# Start of Records for this task
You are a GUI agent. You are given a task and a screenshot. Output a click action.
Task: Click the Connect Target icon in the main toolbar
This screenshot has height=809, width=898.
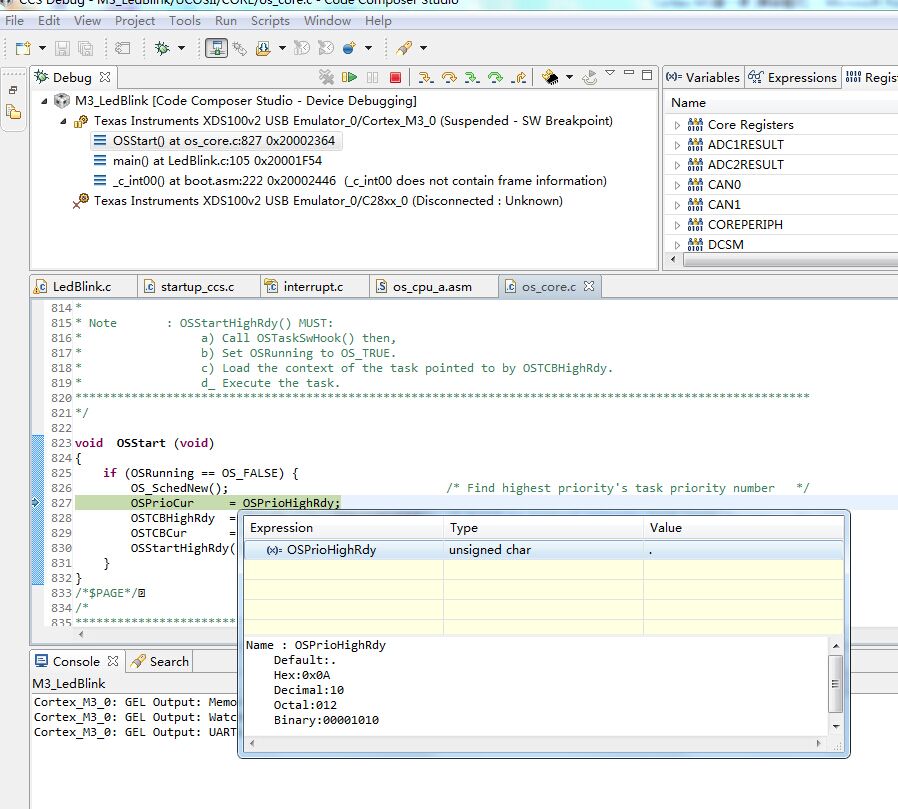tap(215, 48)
# End of Records for this task
# Start of Records for this task
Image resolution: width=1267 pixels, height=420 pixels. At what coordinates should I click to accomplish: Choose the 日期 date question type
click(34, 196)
# End of Records for this task
# Start of Records for this task
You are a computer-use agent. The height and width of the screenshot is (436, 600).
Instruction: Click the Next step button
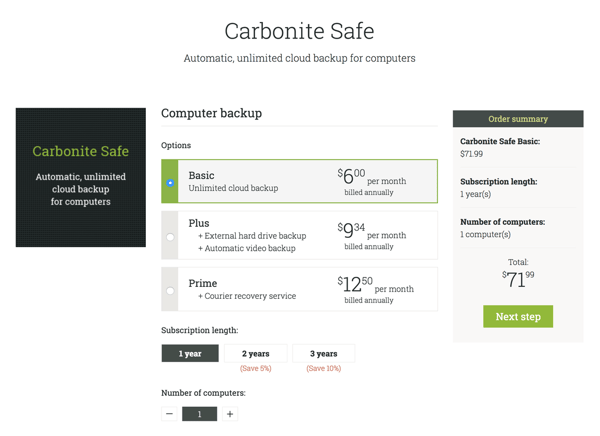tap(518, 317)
# End of Records for this task
== Problem requirements ==
Please switch "Next step" to "Continue" in the part that opens with the line containing "You are a computer-use" and closes with the line containing "tap(518, 317)", changing nothing else. Give only those lines, and leave out the pictures.

== Correct response ==
You are a computer-use agent. The height and width of the screenshot is (436, 600).
Instruction: Click the Continue button
tap(518, 317)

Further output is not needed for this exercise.